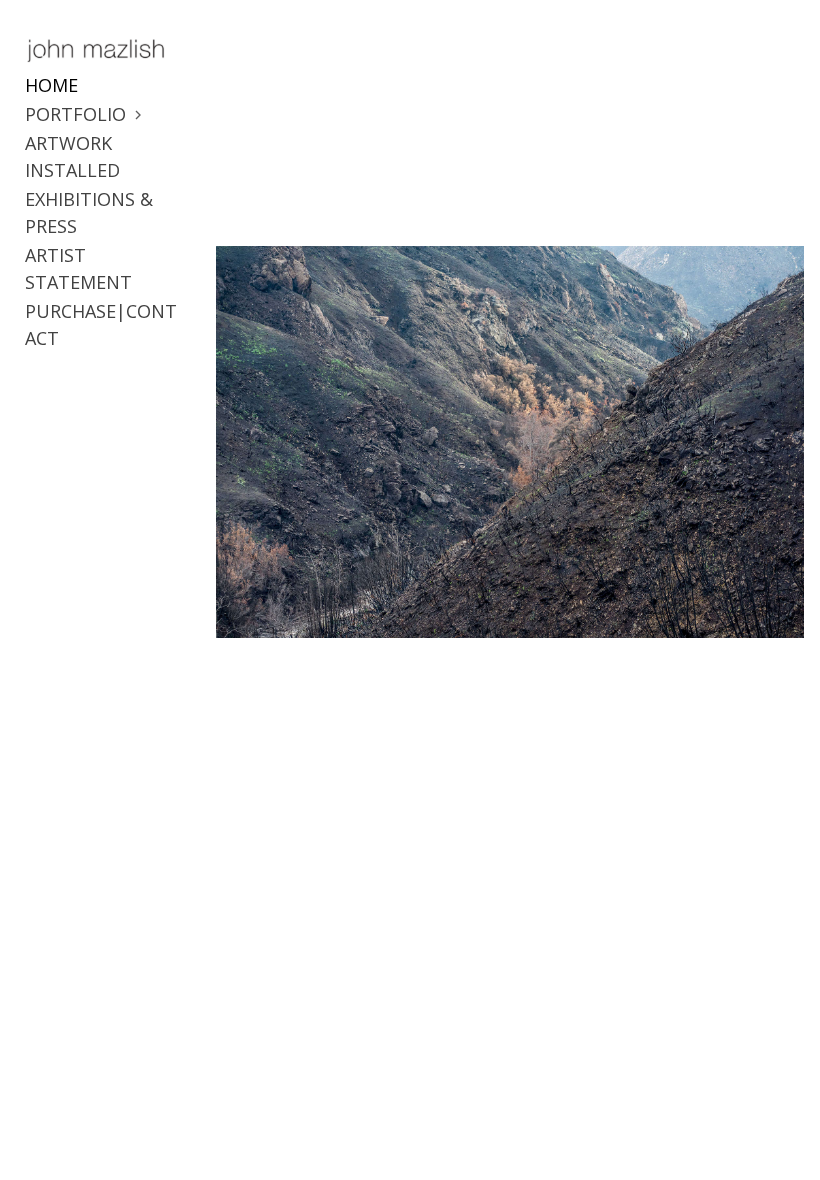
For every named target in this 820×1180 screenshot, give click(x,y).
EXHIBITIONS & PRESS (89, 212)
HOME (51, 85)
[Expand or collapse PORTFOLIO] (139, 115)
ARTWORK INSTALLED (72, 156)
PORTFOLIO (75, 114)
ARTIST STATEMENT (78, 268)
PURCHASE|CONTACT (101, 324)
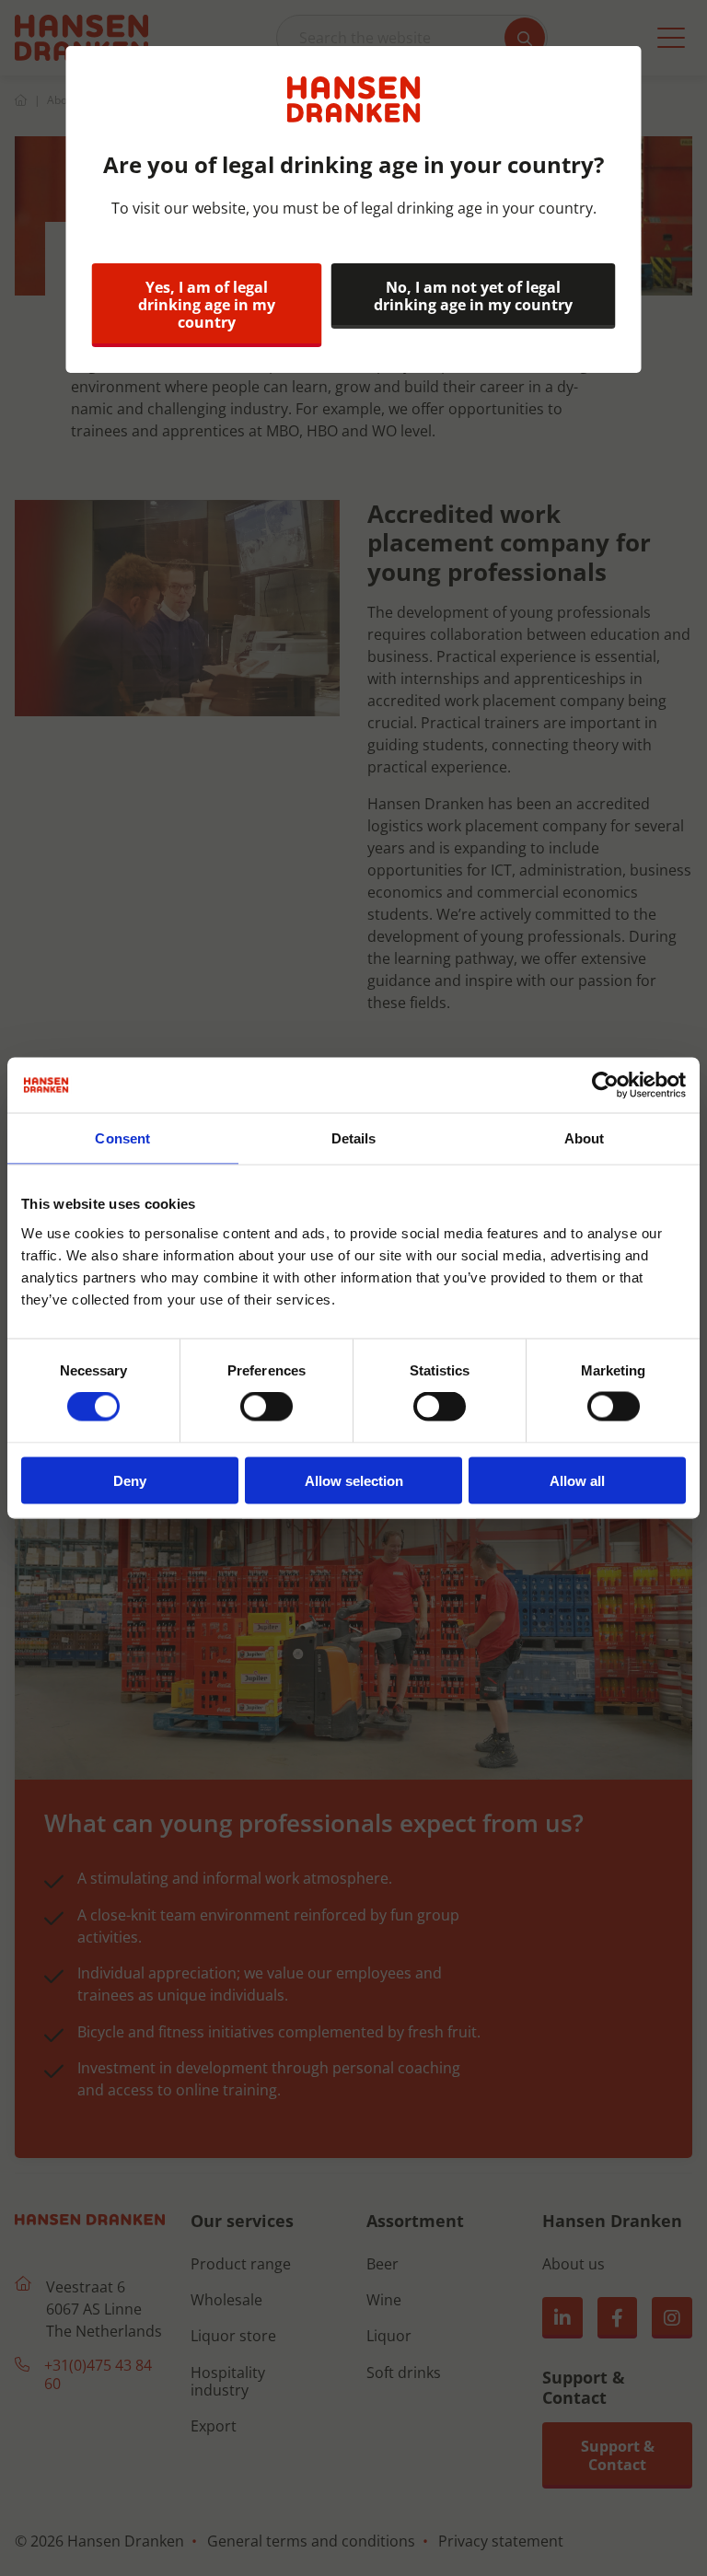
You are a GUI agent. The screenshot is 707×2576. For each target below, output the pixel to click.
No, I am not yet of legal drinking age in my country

* * * * *

* [The task] Line by line, print the records above exactly, skipping each picture.

* [Solution to this exercise]
For every named target in this 820×1180 screenshot, give click(x,y).
EXHIBITIONS & PRESS (89, 212)
HOME (51, 85)
[Expand or collapse PORTFOLIO] (139, 115)
ARTWORK INSTALLED (72, 156)
PORTFOLIO (75, 114)
ARTIST STATEMENT (78, 268)
PURCHASE|CONTACT (101, 324)
You are a GUI agent. The screenshot is 707×2576. For each target below, output the pixel to click.
No, I am not yet of legal drinking age in my country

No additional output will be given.